> _EXERCISE REQUIREMENTS_
Within the records, find every line that includes the word "will" and copy it.

EXERCISE MATERIALS section start

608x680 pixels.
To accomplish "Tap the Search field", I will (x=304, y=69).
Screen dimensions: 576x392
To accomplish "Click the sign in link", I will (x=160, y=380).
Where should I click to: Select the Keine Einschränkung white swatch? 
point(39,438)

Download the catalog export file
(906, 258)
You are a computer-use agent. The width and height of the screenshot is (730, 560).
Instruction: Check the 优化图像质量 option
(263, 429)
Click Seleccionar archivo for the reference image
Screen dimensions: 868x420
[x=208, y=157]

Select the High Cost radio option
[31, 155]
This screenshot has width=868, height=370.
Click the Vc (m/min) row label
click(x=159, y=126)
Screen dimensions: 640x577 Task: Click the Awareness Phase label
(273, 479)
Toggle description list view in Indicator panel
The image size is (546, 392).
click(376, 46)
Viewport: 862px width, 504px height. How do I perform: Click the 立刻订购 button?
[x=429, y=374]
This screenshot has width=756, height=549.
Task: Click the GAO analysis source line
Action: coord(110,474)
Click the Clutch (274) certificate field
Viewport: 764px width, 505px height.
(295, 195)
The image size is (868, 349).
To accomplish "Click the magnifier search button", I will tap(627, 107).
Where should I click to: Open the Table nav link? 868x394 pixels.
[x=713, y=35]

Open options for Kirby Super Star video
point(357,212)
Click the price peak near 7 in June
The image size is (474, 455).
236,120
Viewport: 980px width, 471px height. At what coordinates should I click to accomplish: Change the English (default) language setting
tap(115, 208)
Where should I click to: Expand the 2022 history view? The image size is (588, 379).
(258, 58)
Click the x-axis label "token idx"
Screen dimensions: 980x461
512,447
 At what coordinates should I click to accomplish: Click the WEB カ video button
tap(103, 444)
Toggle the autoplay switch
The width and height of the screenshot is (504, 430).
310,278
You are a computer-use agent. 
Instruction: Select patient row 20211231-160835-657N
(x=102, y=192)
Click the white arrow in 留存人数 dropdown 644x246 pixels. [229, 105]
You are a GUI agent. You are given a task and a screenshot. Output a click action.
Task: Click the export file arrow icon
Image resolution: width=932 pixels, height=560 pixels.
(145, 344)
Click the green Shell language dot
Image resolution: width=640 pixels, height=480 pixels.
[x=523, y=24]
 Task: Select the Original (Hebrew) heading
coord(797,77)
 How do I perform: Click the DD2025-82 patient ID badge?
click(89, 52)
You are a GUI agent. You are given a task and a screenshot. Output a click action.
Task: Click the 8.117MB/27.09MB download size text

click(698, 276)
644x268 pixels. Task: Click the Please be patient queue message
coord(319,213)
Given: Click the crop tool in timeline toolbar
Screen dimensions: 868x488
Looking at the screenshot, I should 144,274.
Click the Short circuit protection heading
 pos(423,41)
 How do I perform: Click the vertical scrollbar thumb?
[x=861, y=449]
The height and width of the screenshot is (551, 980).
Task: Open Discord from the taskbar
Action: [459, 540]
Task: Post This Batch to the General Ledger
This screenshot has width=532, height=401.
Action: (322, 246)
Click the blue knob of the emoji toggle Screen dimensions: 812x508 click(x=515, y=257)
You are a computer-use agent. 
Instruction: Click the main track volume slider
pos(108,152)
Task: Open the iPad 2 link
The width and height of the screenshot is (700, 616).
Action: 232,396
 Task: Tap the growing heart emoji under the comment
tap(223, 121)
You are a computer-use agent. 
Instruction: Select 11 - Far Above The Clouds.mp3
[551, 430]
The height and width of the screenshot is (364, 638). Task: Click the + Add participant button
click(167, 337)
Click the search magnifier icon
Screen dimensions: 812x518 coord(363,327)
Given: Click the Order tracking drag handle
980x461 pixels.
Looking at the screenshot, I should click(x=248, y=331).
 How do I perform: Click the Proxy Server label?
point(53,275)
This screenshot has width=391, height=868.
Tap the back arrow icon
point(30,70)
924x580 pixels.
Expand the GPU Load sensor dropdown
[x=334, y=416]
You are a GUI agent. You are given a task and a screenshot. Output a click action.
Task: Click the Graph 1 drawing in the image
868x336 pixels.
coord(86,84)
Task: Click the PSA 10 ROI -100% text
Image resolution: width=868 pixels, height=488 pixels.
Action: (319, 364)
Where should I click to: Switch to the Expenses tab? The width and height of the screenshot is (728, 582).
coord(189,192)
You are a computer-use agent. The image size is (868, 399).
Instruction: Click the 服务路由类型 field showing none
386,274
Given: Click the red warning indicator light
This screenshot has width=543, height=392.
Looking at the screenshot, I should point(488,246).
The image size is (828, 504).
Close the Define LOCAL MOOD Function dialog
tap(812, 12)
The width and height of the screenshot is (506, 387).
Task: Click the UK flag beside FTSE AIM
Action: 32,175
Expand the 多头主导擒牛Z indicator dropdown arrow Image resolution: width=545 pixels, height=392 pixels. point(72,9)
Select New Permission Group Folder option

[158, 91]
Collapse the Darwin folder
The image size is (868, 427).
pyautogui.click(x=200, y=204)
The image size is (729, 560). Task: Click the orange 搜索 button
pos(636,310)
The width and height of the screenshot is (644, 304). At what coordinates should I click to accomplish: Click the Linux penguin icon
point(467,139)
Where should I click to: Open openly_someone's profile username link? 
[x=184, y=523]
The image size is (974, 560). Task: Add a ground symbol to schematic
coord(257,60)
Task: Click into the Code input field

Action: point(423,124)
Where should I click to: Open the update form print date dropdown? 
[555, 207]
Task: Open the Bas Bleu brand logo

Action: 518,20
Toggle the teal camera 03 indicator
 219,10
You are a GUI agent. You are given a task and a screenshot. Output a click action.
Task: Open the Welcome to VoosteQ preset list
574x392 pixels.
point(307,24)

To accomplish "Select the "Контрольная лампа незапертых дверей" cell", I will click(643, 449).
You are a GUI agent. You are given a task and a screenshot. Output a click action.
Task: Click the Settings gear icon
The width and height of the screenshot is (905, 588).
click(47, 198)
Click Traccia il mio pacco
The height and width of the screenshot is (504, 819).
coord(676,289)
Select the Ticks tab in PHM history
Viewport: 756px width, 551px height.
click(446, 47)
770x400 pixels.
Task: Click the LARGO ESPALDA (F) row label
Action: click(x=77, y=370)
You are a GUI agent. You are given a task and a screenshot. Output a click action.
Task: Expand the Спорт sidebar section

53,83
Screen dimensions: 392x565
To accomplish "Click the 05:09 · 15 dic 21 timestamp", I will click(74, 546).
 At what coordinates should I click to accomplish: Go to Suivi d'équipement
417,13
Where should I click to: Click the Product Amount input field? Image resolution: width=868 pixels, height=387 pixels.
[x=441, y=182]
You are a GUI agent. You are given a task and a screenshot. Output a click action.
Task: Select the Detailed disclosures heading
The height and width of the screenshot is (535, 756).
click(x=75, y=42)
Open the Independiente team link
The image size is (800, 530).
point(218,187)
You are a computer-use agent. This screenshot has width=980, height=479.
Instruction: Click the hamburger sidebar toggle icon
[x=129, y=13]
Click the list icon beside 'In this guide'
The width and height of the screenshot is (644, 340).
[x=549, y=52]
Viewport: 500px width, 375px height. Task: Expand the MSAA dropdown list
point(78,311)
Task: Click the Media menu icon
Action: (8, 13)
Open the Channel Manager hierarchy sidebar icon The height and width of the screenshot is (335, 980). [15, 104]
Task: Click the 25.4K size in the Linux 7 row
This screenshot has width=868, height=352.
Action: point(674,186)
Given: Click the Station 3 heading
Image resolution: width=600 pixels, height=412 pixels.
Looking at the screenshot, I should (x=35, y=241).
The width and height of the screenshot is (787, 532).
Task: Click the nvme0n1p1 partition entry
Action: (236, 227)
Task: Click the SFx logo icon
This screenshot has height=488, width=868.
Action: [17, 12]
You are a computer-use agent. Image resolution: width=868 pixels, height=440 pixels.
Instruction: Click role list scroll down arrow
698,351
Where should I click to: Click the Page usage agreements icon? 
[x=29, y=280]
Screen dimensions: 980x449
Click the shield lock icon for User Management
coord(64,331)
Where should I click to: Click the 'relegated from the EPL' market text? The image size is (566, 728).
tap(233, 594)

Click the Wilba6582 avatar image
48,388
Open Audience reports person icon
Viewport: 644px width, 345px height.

EXERCISE MATERIALS section end

> _EXERCISE SOLUTION_
To accomplish "Tap the Search field", I will (x=304, y=69).
To accomplish "Click the sign in link", I will (x=160, y=380).
To accomplish "Click the magnifier search button", I will tap(627, 107).
To accomplish "Select the "Контрольная лампа незапертых дверей" cell", I will click(643, 449).
To accomplish "Click the 05:09 · 15 dic 21 timestamp", I will click(74, 546).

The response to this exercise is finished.